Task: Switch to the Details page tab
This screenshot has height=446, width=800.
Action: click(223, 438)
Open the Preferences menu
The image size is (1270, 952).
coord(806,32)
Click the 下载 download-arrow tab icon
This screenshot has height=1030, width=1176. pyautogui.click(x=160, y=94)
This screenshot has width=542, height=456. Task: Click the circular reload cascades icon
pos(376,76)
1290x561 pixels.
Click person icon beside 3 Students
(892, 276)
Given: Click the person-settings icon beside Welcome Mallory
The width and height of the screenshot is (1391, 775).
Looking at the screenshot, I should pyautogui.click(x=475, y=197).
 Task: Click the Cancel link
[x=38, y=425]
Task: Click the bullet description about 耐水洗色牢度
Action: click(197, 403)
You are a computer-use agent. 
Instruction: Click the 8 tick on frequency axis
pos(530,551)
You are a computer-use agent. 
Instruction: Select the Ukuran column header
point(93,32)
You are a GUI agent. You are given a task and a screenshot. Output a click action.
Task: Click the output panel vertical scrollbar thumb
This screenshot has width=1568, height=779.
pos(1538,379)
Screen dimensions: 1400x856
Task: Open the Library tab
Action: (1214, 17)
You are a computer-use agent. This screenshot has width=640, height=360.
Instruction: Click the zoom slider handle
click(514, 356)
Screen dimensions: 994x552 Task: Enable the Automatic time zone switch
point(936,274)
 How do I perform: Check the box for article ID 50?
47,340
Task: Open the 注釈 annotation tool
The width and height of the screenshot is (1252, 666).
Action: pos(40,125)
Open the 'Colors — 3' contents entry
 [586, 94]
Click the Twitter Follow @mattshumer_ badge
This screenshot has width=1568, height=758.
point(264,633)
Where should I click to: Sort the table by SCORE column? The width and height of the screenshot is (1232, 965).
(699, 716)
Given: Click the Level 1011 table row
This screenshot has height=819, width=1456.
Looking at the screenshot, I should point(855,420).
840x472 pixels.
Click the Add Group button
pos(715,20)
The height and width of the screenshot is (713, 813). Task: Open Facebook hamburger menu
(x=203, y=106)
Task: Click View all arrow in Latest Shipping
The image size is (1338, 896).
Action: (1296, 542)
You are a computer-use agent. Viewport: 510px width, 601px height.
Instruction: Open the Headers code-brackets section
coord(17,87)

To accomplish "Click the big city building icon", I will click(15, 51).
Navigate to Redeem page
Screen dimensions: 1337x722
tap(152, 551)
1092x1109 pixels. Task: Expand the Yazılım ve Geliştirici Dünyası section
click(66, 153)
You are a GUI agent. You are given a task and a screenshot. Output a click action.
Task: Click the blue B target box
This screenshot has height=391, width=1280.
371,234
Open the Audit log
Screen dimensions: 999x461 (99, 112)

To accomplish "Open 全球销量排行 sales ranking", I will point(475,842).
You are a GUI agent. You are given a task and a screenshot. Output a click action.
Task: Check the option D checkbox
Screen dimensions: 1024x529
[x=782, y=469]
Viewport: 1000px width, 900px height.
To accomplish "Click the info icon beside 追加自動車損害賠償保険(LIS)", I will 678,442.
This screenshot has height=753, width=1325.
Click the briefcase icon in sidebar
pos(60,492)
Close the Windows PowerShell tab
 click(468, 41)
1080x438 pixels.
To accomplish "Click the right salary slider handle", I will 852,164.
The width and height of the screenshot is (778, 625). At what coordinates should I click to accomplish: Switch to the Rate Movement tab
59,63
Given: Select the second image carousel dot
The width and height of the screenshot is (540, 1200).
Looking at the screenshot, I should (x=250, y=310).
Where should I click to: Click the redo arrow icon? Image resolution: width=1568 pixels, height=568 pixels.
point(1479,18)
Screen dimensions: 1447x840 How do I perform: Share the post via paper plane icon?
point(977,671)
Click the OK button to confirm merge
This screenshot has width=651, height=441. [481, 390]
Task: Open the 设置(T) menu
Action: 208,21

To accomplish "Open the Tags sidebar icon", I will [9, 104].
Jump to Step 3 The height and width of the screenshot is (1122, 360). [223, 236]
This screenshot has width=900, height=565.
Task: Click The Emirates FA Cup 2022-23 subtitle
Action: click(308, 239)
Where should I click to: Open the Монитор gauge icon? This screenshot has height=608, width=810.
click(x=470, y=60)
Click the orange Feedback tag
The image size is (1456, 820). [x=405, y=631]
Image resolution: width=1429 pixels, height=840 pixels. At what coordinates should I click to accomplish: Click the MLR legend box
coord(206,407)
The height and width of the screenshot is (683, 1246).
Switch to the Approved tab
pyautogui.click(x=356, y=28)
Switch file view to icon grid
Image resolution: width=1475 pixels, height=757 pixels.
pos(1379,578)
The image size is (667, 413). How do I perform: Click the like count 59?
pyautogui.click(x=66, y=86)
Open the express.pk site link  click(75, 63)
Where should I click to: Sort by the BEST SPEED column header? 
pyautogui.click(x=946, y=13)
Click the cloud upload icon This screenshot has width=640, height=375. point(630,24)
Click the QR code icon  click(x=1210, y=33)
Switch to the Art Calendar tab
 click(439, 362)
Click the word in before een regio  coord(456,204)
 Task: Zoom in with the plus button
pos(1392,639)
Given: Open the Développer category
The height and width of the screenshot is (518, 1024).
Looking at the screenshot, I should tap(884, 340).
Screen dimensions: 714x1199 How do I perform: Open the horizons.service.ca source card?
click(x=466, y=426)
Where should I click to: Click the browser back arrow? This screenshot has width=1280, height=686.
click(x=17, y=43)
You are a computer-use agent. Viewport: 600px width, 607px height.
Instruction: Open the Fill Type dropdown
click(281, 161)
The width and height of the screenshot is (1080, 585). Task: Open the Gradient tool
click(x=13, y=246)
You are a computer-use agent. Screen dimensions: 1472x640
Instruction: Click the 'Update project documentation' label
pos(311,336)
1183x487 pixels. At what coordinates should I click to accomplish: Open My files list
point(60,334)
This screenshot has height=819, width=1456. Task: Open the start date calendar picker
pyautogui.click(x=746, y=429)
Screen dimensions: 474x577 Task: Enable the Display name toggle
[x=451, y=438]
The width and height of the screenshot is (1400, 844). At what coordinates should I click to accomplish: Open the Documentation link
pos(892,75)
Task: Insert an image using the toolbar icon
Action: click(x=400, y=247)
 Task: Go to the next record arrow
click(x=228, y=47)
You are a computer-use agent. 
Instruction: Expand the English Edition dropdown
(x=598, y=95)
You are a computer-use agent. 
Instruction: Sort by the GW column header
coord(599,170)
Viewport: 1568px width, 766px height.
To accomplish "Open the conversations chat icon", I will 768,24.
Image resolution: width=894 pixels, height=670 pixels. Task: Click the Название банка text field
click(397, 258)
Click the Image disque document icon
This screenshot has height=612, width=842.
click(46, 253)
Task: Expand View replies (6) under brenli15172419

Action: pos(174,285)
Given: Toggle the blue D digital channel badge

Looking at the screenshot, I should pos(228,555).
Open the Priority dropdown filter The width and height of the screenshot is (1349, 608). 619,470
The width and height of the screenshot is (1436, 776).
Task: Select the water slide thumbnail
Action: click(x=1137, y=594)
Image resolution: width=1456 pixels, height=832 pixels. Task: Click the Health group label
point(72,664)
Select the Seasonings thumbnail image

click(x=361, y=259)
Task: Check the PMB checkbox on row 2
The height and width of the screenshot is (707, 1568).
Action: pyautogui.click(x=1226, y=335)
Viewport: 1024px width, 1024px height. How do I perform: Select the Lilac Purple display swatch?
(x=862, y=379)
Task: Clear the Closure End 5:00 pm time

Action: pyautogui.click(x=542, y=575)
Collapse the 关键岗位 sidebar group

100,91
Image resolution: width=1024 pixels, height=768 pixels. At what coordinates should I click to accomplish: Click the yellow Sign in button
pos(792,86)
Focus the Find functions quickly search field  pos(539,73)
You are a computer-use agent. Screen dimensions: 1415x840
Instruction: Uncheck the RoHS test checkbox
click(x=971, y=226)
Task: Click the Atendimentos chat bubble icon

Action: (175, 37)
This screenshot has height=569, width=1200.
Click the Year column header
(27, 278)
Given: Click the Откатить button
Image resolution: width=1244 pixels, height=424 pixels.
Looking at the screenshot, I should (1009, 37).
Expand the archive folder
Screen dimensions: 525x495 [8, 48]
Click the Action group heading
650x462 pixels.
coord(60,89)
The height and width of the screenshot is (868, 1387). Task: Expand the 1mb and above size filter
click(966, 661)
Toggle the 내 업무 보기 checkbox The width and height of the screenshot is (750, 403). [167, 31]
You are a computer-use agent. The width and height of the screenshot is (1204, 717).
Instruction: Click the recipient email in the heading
□ □ □
TASK DIRECTIONS => Using the listing above, return word for word each line from the one that has "The height and width of the screenshot is (707, 1568)." through the one that has "Given: Click the Откатить button", and no line outside that range.

RESPONSE TO THE EXERCISE =>
The height and width of the screenshot is (707, 1568).
Action: pyautogui.click(x=1226, y=335)
Viewport: 1024px width, 1024px height. How do I perform: Select the Lilac Purple display swatch?
(x=862, y=379)
Task: Clear the Closure End 5:00 pm time

Action: pyautogui.click(x=542, y=575)
Collapse the 关键岗位 sidebar group

100,91
Image resolution: width=1024 pixels, height=768 pixels. At what coordinates should I click to accomplish: Click the yellow Sign in button
pos(792,86)
Focus the Find functions quickly search field  pos(539,73)
You are a computer-use agent. Screen dimensions: 1415x840
Instruction: Uncheck the RoHS test checkbox
click(x=971, y=226)
Task: Click the Atendimentos chat bubble icon

Action: (175, 37)
This screenshot has height=569, width=1200.
Click the Year column header
(27, 278)
Given: Click the Откатить button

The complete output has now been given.